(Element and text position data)
----
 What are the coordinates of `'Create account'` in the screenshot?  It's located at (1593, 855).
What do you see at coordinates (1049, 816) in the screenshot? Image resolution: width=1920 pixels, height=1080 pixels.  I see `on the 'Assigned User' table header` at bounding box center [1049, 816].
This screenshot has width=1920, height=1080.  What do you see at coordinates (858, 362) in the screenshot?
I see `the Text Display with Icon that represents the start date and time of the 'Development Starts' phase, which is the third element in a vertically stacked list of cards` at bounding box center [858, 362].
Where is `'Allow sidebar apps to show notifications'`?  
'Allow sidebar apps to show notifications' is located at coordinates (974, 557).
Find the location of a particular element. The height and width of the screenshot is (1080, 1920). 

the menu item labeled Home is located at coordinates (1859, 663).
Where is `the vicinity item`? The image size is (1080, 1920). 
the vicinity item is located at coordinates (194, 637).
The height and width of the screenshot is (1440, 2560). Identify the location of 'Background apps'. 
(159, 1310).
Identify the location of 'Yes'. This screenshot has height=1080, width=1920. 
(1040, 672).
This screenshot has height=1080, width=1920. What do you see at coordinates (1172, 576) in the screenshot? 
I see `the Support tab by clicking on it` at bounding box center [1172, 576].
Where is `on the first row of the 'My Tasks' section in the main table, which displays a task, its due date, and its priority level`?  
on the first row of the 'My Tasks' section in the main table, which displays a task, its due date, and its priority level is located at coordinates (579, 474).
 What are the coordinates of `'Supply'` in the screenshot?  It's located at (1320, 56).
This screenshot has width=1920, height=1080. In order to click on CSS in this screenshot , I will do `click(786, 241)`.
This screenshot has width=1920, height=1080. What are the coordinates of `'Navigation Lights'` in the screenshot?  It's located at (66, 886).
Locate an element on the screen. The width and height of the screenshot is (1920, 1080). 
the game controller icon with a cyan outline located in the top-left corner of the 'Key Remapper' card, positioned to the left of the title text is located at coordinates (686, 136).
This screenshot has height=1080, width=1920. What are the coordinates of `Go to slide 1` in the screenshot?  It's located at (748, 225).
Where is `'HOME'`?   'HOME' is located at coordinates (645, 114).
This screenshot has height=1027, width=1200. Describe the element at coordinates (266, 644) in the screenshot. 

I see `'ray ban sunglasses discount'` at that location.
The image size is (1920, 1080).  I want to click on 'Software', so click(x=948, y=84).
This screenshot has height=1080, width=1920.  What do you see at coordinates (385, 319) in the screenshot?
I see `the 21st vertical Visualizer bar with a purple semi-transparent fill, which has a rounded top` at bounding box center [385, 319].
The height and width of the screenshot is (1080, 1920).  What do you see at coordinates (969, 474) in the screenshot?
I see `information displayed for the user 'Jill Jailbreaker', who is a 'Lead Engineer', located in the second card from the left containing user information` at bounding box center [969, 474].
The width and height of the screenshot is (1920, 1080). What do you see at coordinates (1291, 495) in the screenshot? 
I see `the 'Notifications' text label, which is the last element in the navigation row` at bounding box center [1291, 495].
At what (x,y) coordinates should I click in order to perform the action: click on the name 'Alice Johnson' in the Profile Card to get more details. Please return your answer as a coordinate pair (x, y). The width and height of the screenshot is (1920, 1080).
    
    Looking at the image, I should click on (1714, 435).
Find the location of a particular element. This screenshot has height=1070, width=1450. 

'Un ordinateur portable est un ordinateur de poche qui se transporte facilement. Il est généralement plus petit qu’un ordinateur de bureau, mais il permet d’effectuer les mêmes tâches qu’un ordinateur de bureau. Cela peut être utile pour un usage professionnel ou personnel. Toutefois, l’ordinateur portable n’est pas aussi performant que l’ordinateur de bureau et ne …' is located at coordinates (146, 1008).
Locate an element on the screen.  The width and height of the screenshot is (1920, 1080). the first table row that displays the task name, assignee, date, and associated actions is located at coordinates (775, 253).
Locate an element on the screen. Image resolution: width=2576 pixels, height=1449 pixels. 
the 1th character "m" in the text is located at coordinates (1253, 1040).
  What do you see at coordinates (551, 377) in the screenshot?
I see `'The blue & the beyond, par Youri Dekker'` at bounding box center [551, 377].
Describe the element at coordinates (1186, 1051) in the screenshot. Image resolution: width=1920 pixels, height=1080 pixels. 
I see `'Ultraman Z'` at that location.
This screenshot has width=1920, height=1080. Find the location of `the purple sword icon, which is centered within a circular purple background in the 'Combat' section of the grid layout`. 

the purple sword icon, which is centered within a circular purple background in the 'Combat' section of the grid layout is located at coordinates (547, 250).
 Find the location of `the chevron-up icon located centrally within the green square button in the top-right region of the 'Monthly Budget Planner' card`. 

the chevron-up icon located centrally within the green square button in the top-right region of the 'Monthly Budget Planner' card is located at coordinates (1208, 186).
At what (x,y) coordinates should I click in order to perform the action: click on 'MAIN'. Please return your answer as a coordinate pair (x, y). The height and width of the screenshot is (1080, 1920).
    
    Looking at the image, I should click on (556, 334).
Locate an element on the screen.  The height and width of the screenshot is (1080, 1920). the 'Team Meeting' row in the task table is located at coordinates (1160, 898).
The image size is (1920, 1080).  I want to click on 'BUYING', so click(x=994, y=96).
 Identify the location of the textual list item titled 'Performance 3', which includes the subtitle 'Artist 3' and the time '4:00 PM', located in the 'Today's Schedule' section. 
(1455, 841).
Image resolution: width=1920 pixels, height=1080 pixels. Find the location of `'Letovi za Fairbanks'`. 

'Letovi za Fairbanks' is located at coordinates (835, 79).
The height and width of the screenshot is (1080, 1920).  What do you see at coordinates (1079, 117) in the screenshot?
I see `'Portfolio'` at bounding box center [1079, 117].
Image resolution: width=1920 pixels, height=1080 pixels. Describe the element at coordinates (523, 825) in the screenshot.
----
Short exercise
Copy every entry above word for word, keeping each line as it appears.

Solution for this exercise
 What are the coordinates of `'Create account'` in the screenshot?  It's located at (1593, 855).
What do you see at coordinates (1049, 816) in the screenshot? Image resolution: width=1920 pixels, height=1080 pixels.  I see `on the 'Assigned User' table header` at bounding box center [1049, 816].
This screenshot has width=1920, height=1080.  What do you see at coordinates (858, 362) in the screenshot?
I see `the Text Display with Icon that represents the start date and time of the 'Development Starts' phase, which is the third element in a vertically stacked list of cards` at bounding box center [858, 362].
Where is `'Allow sidebar apps to show notifications'`?  
'Allow sidebar apps to show notifications' is located at coordinates (974, 557).
Find the location of a particular element. The height and width of the screenshot is (1080, 1920). 

the menu item labeled Home is located at coordinates (1859, 663).
Where is `the vicinity item`? The image size is (1080, 1920). 
the vicinity item is located at coordinates (194, 637).
The height and width of the screenshot is (1440, 2560). Identify the location of 'Background apps'. 
(159, 1310).
Identify the location of 'Yes'. This screenshot has height=1080, width=1920. 
(1040, 672).
This screenshot has height=1080, width=1920. What do you see at coordinates (1172, 576) in the screenshot? 
I see `the Support tab by clicking on it` at bounding box center [1172, 576].
Where is `on the first row of the 'My Tasks' section in the main table, which displays a task, its due date, and its priority level`?  
on the first row of the 'My Tasks' section in the main table, which displays a task, its due date, and its priority level is located at coordinates (579, 474).
 What are the coordinates of `'Supply'` in the screenshot?  It's located at (1320, 56).
This screenshot has width=1920, height=1080. In order to click on CSS in this screenshot , I will do `click(786, 241)`.
This screenshot has width=1920, height=1080. What are the coordinates of `'Navigation Lights'` in the screenshot?  It's located at (66, 886).
Locate an element on the screen. The width and height of the screenshot is (1920, 1080). 
the game controller icon with a cyan outline located in the top-left corner of the 'Key Remapper' card, positioned to the left of the title text is located at coordinates (686, 136).
This screenshot has height=1080, width=1920. What are the coordinates of `Go to slide 1` in the screenshot?  It's located at (748, 225).
Where is `'HOME'`?   'HOME' is located at coordinates (645, 114).
This screenshot has height=1027, width=1200. Describe the element at coordinates (266, 644) in the screenshot. 

I see `'ray ban sunglasses discount'` at that location.
The image size is (1920, 1080).  I want to click on 'Software', so click(x=948, y=84).
This screenshot has height=1080, width=1920.  What do you see at coordinates (385, 319) in the screenshot?
I see `the 21st vertical Visualizer bar with a purple semi-transparent fill, which has a rounded top` at bounding box center [385, 319].
The height and width of the screenshot is (1080, 1920).  What do you see at coordinates (969, 474) in the screenshot?
I see `information displayed for the user 'Jill Jailbreaker', who is a 'Lead Engineer', located in the second card from the left containing user information` at bounding box center [969, 474].
The width and height of the screenshot is (1920, 1080). What do you see at coordinates (1291, 495) in the screenshot? 
I see `the 'Notifications' text label, which is the last element in the navigation row` at bounding box center [1291, 495].
At what (x,y) coordinates should I click in order to perform the action: click on the name 'Alice Johnson' in the Profile Card to get more details. Please return your answer as a coordinate pair (x, y). The width and height of the screenshot is (1920, 1080).
    
    Looking at the image, I should click on (1714, 435).
Find the location of a particular element. This screenshot has height=1070, width=1450. 

'Un ordinateur portable est un ordinateur de poche qui se transporte facilement. Il est généralement plus petit qu’un ordinateur de bureau, mais il permet d’effectuer les mêmes tâches qu’un ordinateur de bureau. Cela peut être utile pour un usage professionnel ou personnel. Toutefois, l’ordinateur portable n’est pas aussi performant que l’ordinateur de bureau et ne …' is located at coordinates (146, 1008).
Locate an element on the screen.  The width and height of the screenshot is (1920, 1080). the first table row that displays the task name, assignee, date, and associated actions is located at coordinates (775, 253).
Locate an element on the screen. Image resolution: width=2576 pixels, height=1449 pixels. 
the 1th character "m" in the text is located at coordinates (1253, 1040).
  What do you see at coordinates (551, 377) in the screenshot?
I see `'The blue & the beyond, par Youri Dekker'` at bounding box center [551, 377].
Describe the element at coordinates (1186, 1051) in the screenshot. Image resolution: width=1920 pixels, height=1080 pixels. 
I see `'Ultraman Z'` at that location.
This screenshot has width=1920, height=1080. Find the location of `the purple sword icon, which is centered within a circular purple background in the 'Combat' section of the grid layout`. 

the purple sword icon, which is centered within a circular purple background in the 'Combat' section of the grid layout is located at coordinates (547, 250).
 Find the location of `the chevron-up icon located centrally within the green square button in the top-right region of the 'Monthly Budget Planner' card`. 

the chevron-up icon located centrally within the green square button in the top-right region of the 'Monthly Budget Planner' card is located at coordinates (1208, 186).
At what (x,y) coordinates should I click in order to perform the action: click on 'MAIN'. Please return your answer as a coordinate pair (x, y). The height and width of the screenshot is (1080, 1920).
    
    Looking at the image, I should click on (556, 334).
Locate an element on the screen.  The height and width of the screenshot is (1080, 1920). the 'Team Meeting' row in the task table is located at coordinates (1160, 898).
The image size is (1920, 1080).  I want to click on 'BUYING', so click(x=994, y=96).
 Identify the location of the textual list item titled 'Performance 3', which includes the subtitle 'Artist 3' and the time '4:00 PM', located in the 'Today's Schedule' section. 
(1455, 841).
Image resolution: width=1920 pixels, height=1080 pixels. Find the location of `'Letovi za Fairbanks'`. 

'Letovi za Fairbanks' is located at coordinates (835, 79).
The height and width of the screenshot is (1080, 1920).  What do you see at coordinates (1079, 117) in the screenshot?
I see `'Portfolio'` at bounding box center [1079, 117].
Image resolution: width=1920 pixels, height=1080 pixels. Describe the element at coordinates (523, 825) in the screenshot.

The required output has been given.